- [SOURCE EXTRACT]:
--- begin ---

On November 6, 2024, the Board declared a distribution for the quarter ended December 31, 2024 of $0.12 per share payable on January 8, 2025 to stockholders of record as of December 20, 2024.

This distribution represents a 15.34% yield on the Company’s $3.13 share price as of market close on September 30, 2024. Distributions may include net investment income, capital gains and/or return of capital, however, the Company does not expect the dividend for the quarter ending September 30, 2024, to be comprised of a return of capital. The Company’s investment adviser monitors available taxable earnings, including net investment income and realized capital gains, to determine if a return of capital may occur for the year. The Company estimates the source of its distributions as required by Section 19(a) of the Investment Company Act of 1940 to determine whether payment of dividends are expected to be paid from any other source other than net investment income accrued for the current period or certain cumulative periods, but the Company will not be able to determine whether any specific distribution will be treated as taxable earnings or as a return of capital until after at the end of the taxable year.

Portfolio and Investment Activities

During the quarter, the Company made investments in three new portfolio companies and three existing portfolio companies. The aggregate capital invested during the quarter totaled $13.1 million, at cost, **** of which $0.5 million represents the reinstatement of previously recorded paydowns for interest received from Klein Hersh, LLC while it was on non-accrual status. The debt investments were made at a weighted average yield of 10.73%.

--- end ---

- [MATERIAL]:

--- begin ---

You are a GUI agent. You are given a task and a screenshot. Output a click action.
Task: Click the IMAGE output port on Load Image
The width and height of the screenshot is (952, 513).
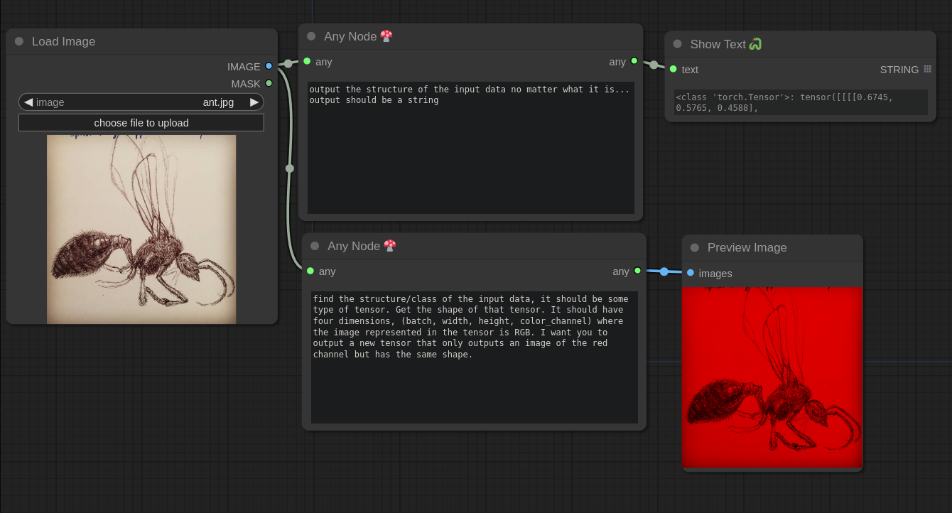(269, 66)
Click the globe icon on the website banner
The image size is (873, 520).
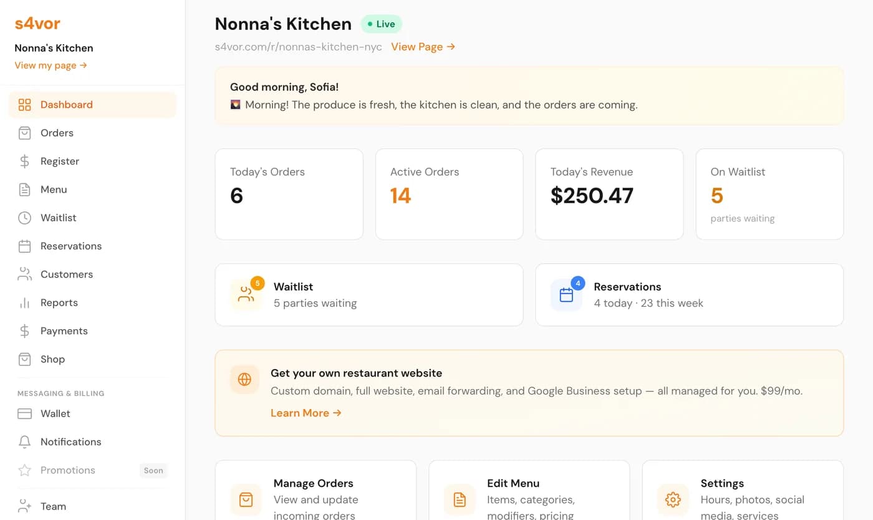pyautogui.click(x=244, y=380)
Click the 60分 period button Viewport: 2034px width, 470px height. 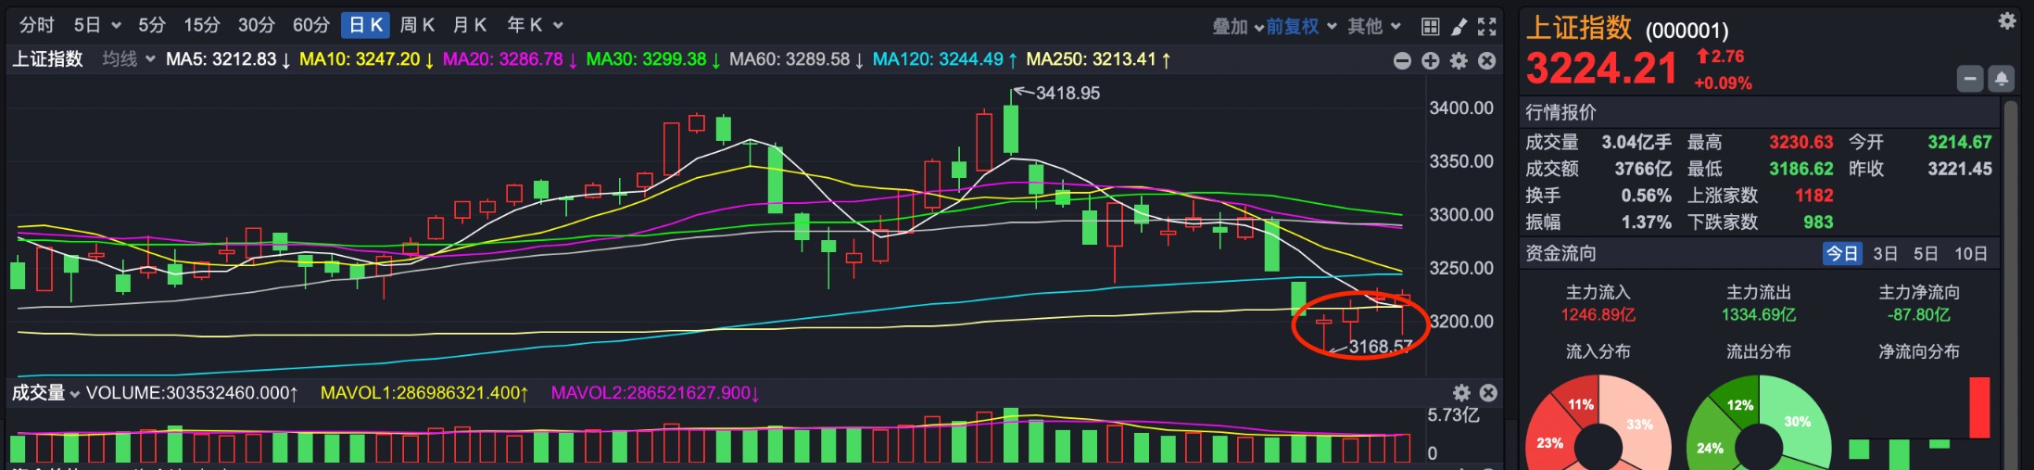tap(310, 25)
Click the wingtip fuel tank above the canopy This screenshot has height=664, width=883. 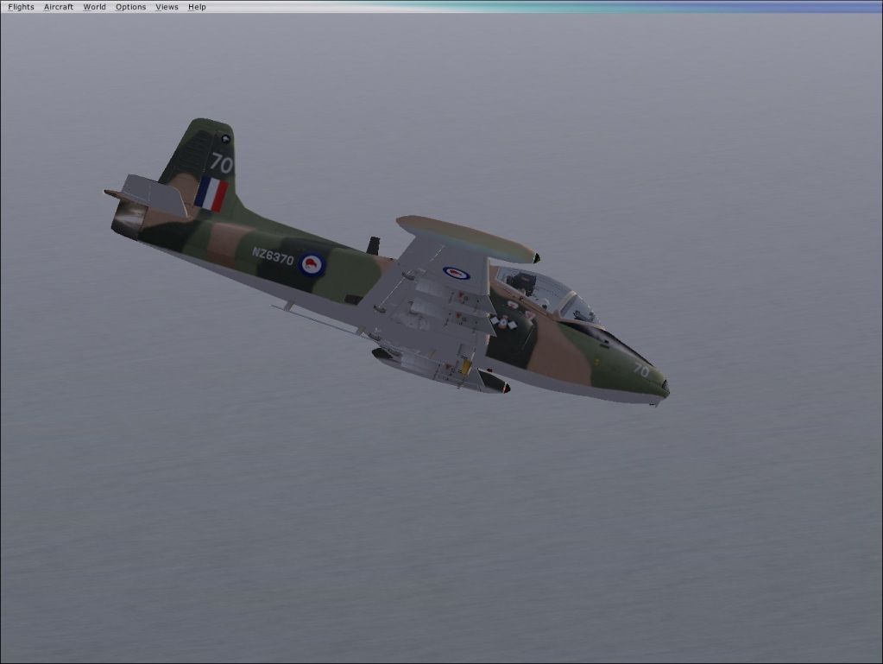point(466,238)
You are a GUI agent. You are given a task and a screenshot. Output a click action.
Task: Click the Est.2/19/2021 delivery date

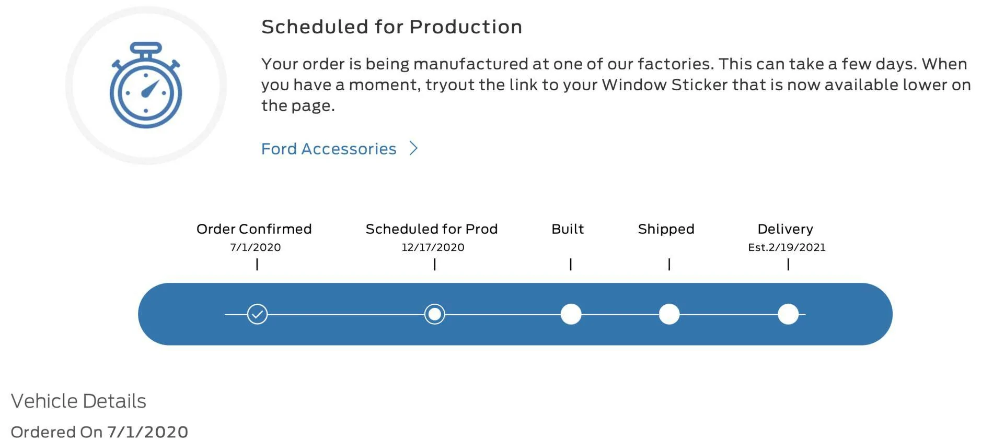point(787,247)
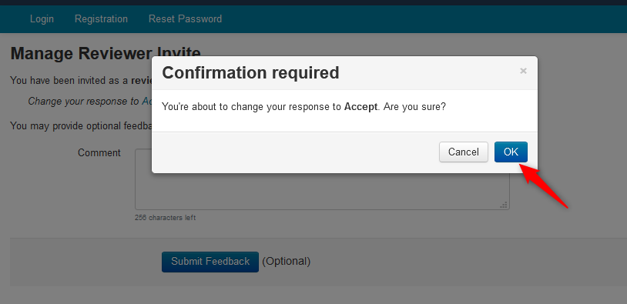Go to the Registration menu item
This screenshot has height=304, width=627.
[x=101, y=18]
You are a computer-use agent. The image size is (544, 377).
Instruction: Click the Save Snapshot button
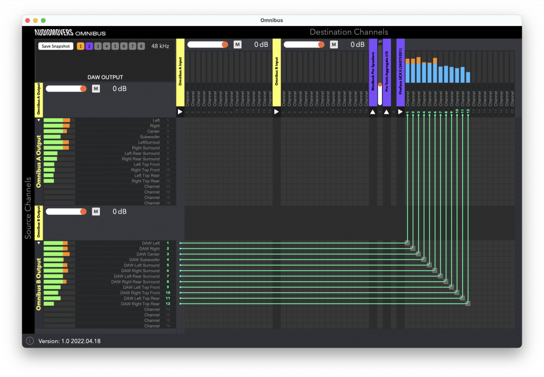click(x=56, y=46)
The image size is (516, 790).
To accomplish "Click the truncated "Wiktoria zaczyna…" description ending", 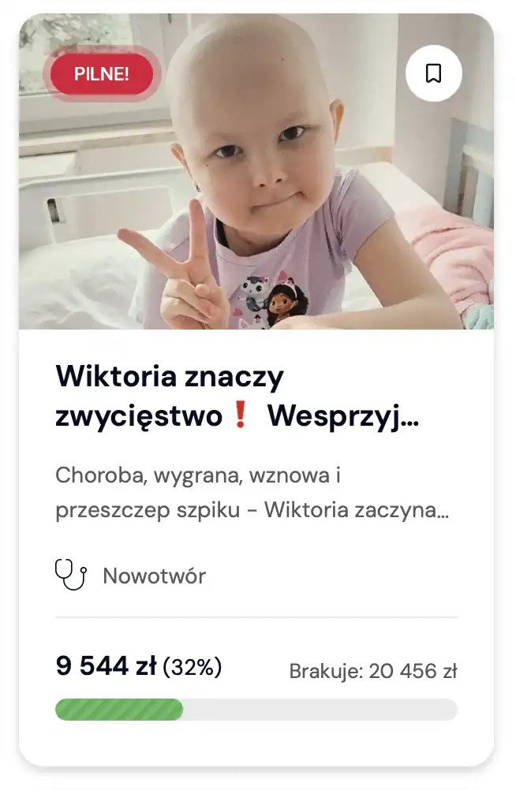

--- end ---
--- begin ---

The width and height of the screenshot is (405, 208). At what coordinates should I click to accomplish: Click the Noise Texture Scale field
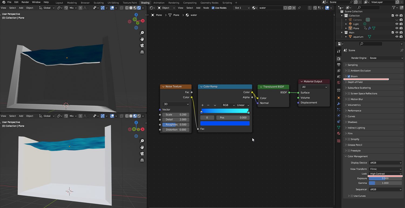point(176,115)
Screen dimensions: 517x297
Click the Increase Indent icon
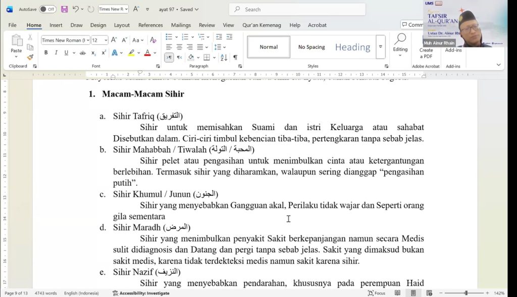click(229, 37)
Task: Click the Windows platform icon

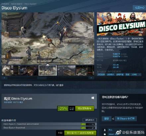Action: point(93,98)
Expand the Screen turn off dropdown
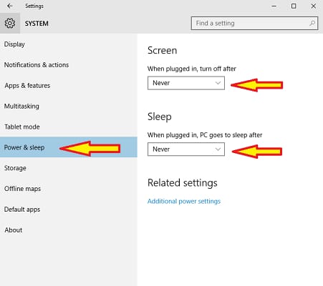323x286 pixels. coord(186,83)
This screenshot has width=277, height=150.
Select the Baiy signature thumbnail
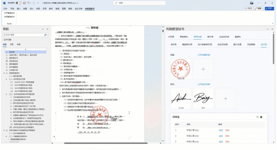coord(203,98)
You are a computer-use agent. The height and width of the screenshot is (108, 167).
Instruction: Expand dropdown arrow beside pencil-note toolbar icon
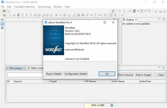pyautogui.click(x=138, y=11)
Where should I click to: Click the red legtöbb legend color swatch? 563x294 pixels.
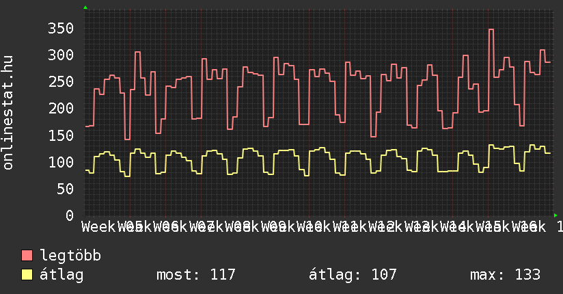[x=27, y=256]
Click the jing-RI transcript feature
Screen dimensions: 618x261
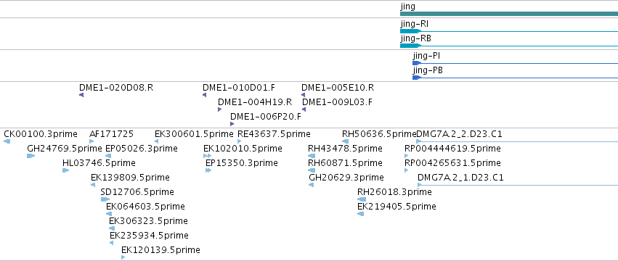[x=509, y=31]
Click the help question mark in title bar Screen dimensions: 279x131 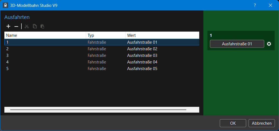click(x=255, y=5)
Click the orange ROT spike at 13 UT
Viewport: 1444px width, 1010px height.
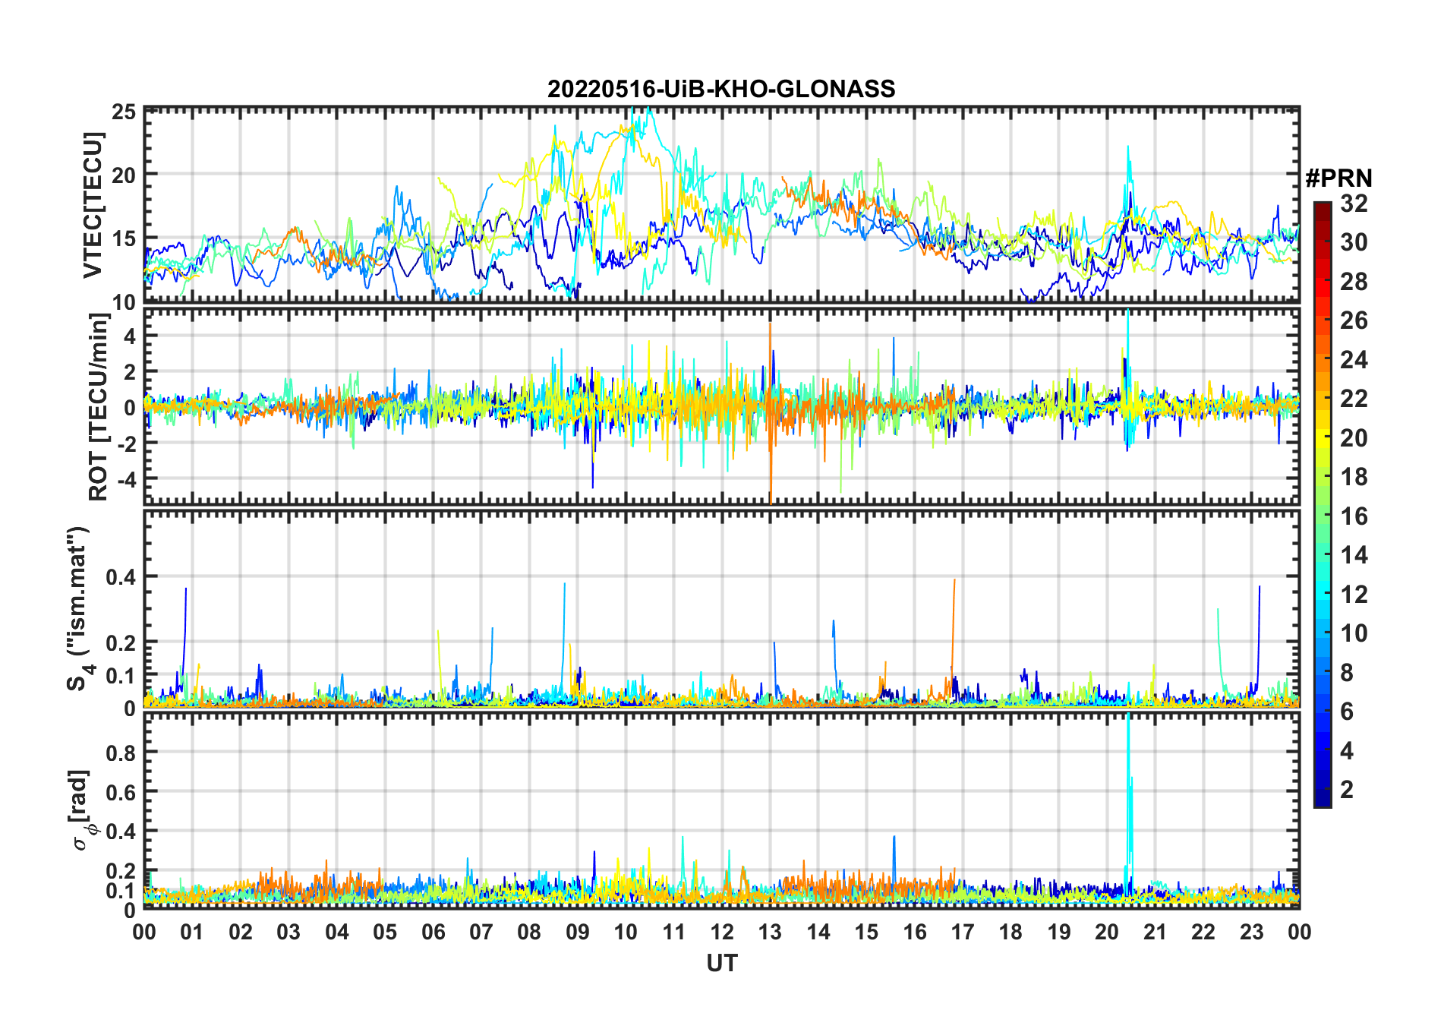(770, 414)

--- end ---

- [WRITTEN REQUEST 1]: In the distribution announcement, on what date is the $0.12 per share distribution payable?
- [WRITTEN REQUEST 2]: Rewrite everything in the distribution announcement from "During the quarter, the" down to "yield of 10.73%.", replacing "aggregate" with "total".
The material in the two blocks is separate from the distribution announcement.

- [RESULT 1]: January 8, 2025.

- [RESULT 2]:
During the quarter, the Company made investments in three new portfolio companies and three existing portfolio companies. The total capital invested during the quarter totaled $13.1 million, at cost, **** of which $0.5 million represents the reinstatement of previously recorded paydowns for interest received from Klein Hersh, LLC while it was on non-accrual status. The debt investments were made at a weighted average yield of 10.73%.